The model below is linear regression without any interaction terms. Include as many variables as needed to be analyzed.

lrmodel <- dataframe %>%
  lm(responsevar ~ var1 + var2, data = .)
summary(lrmodel)

The model below evaluates an interaction between the two variables.

lrmodel <- dataframe %>%
  lm(responsevar ~ var1 * var2, data = .)
summary(lrmodel)

Testing Validity Conditions

Validating Linearity and Equal Variance

lrmodel%>%
  fortify(lrmodel$model)%>%
  ggplot(aes(x = .fitted, 
             y = .resid))+
  geom_point()+
  geom_hline(yintercept = 0)+
  labs( x = "Predicted Values", 
        y = "Residuals", 
        title = "Residuals vs. predicted values")

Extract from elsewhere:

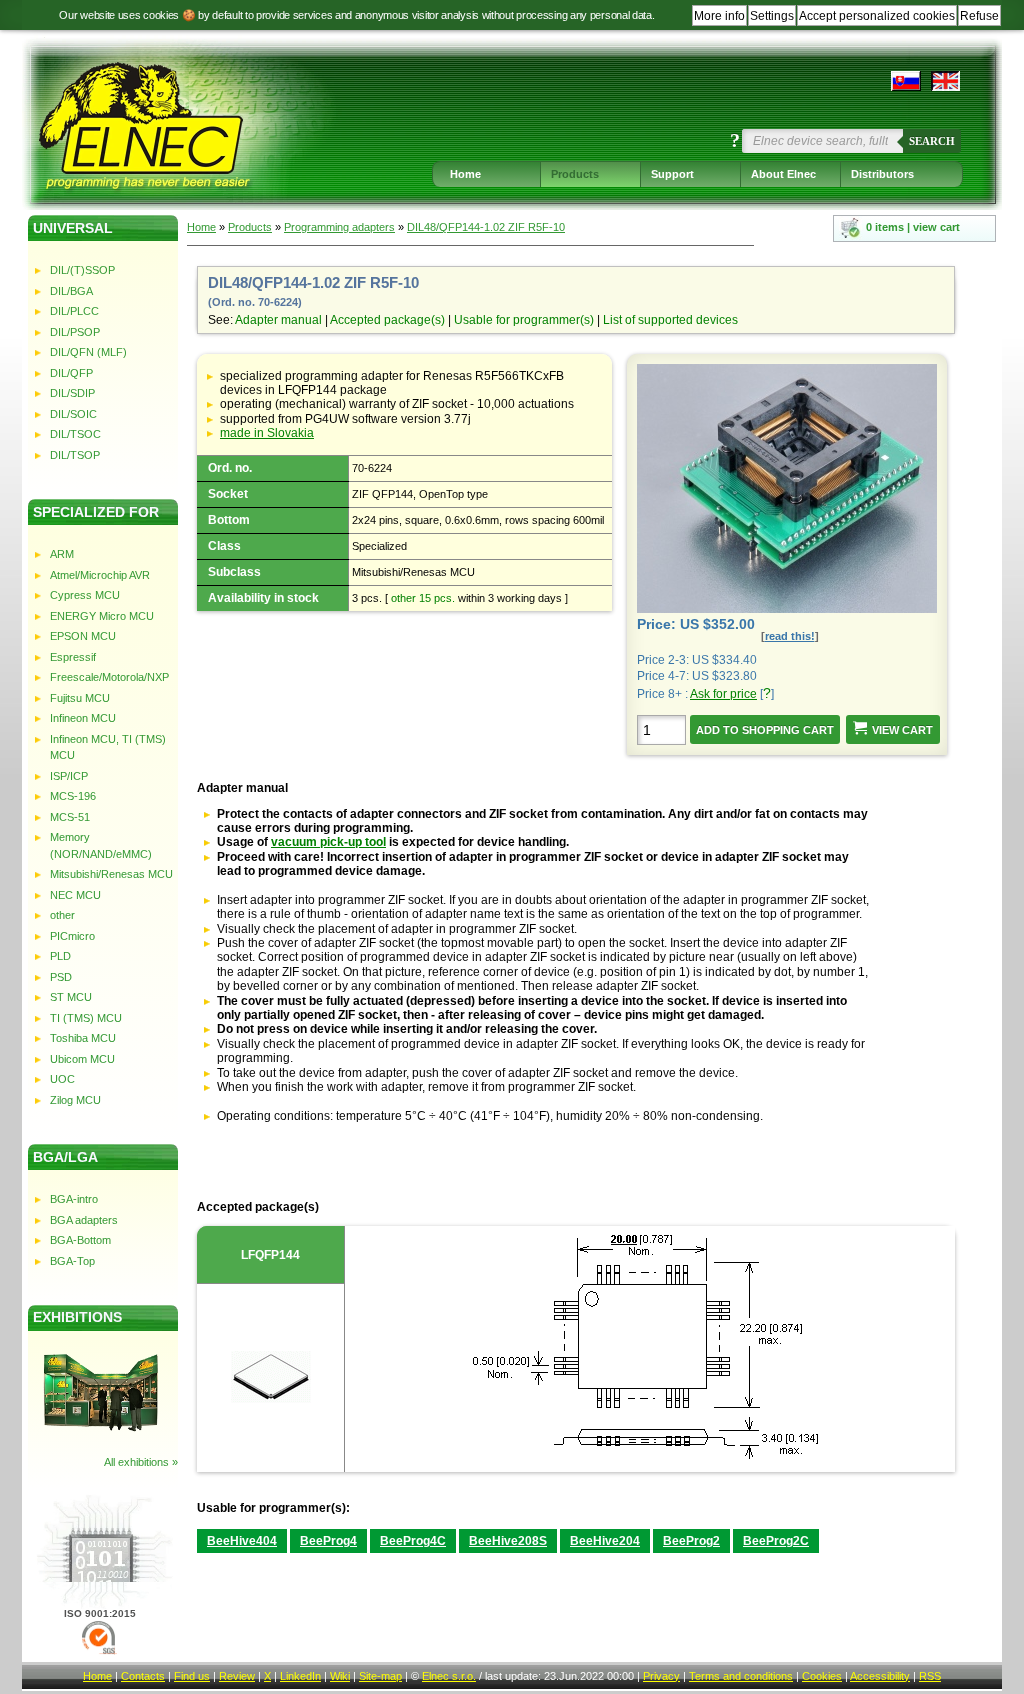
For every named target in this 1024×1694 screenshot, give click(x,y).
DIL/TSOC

Validating the Independence condition

lrmodel%>%
  fortify(lrmodel$model) %>%
  mutate(row = row_number()) %>%
  ggplot(aes(x = row, 
             y = .resid))+
  geom_point()+
  geom_hline(yintercept = 0)+
  labs(x = "Order of Occurence", 
       y = "Residuals", 
       title = "Residuals in Order of Occurence")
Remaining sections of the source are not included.